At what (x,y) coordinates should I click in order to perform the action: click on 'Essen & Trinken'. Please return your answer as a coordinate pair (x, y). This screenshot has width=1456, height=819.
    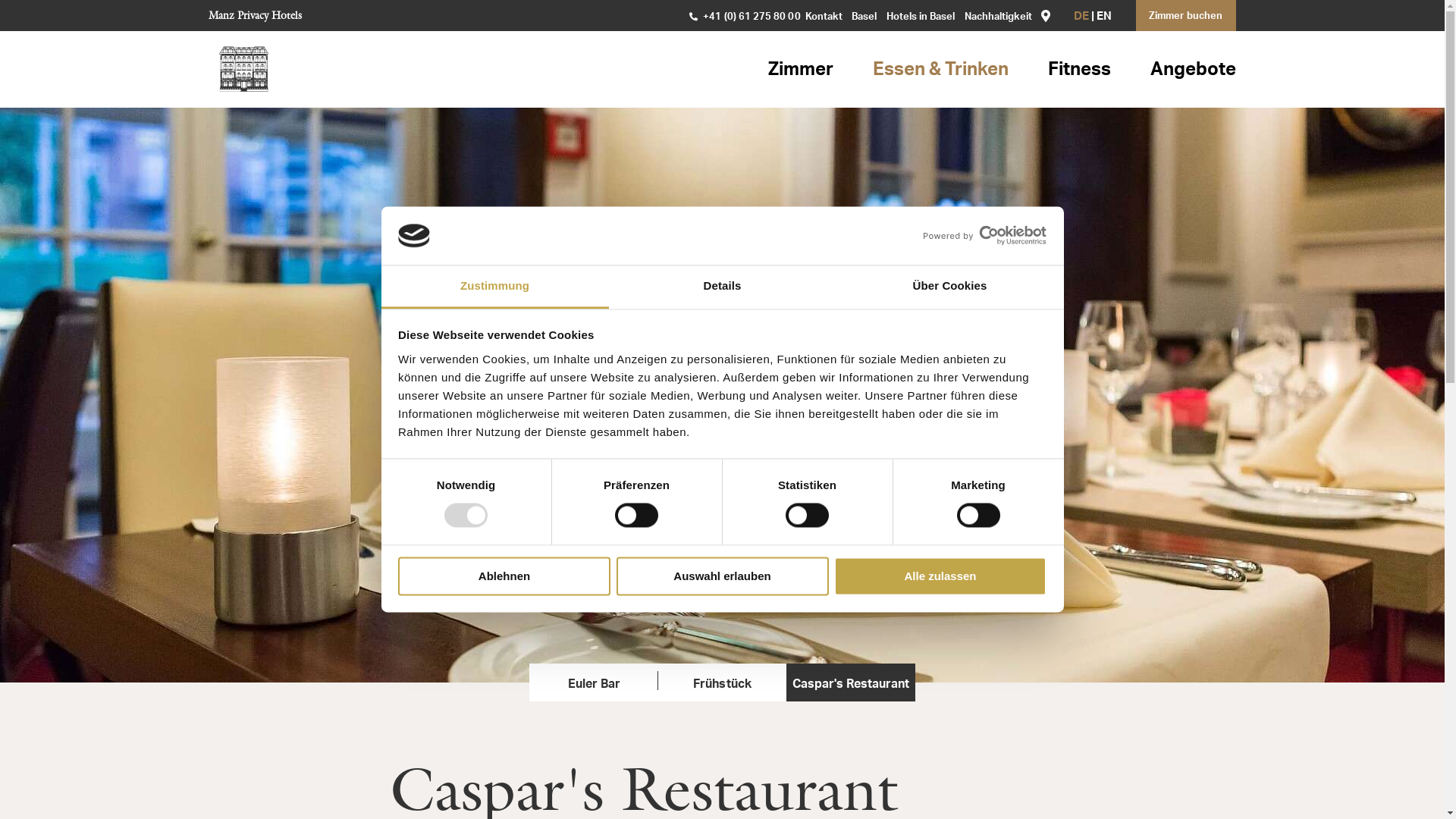
    Looking at the image, I should click on (940, 70).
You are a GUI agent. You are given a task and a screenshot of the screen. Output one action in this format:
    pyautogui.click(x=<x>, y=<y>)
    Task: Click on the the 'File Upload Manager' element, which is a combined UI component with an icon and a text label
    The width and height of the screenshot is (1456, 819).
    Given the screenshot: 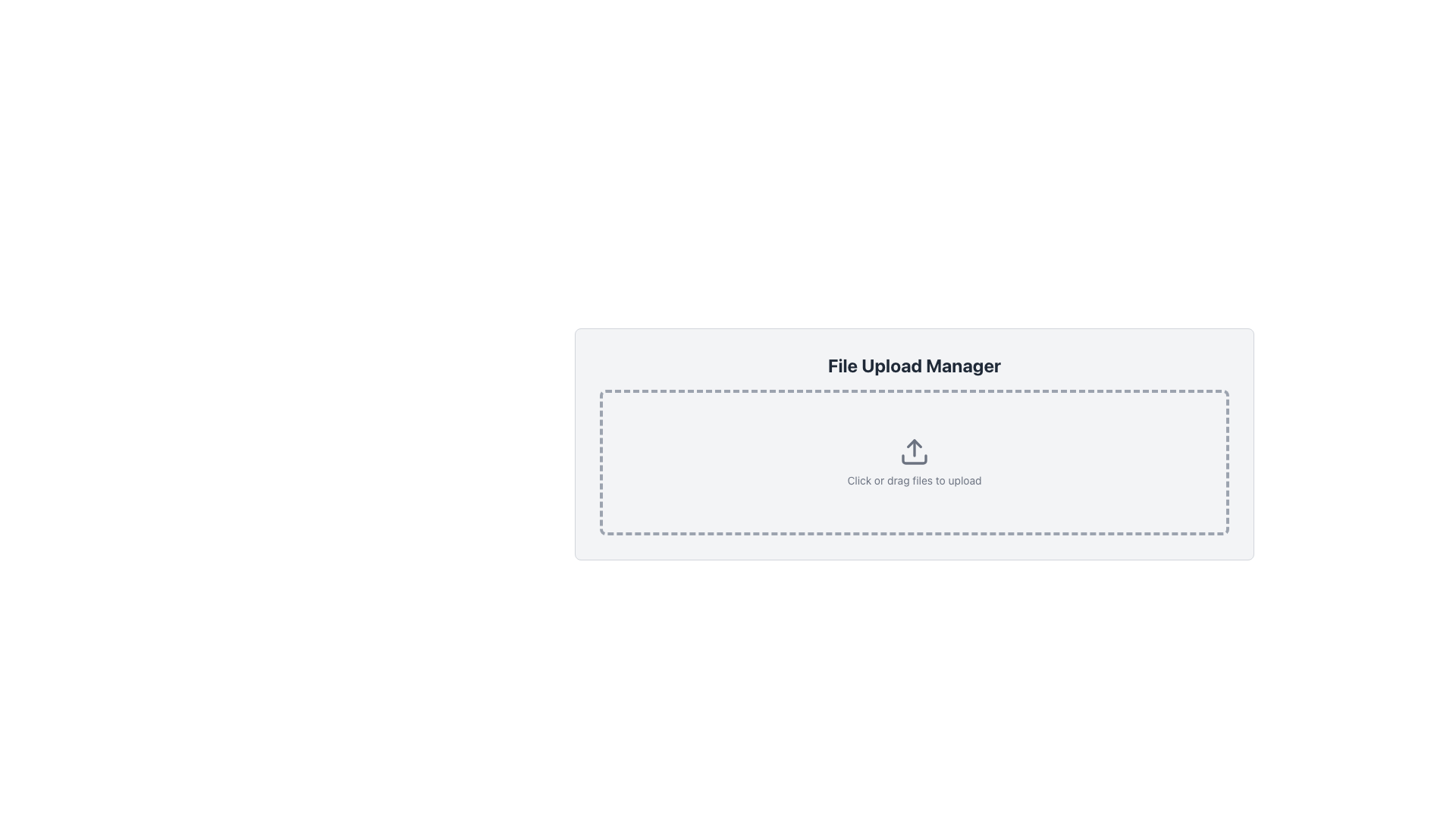 What is the action you would take?
    pyautogui.click(x=913, y=461)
++++
:: GOAL OF THE EXERCISE ::
Extract each line above that contains the string "should", and copy those lines verbatim in their original order.

:: SOLUTION TO THIS EXERCISE ::
At what (x,y) coordinates should I click in order to perform the action: click on 'Essen & Trinken'. Please return your answer as a coordinate pair (x, y). This screenshot has width=1456, height=819.
    Looking at the image, I should click on (940, 70).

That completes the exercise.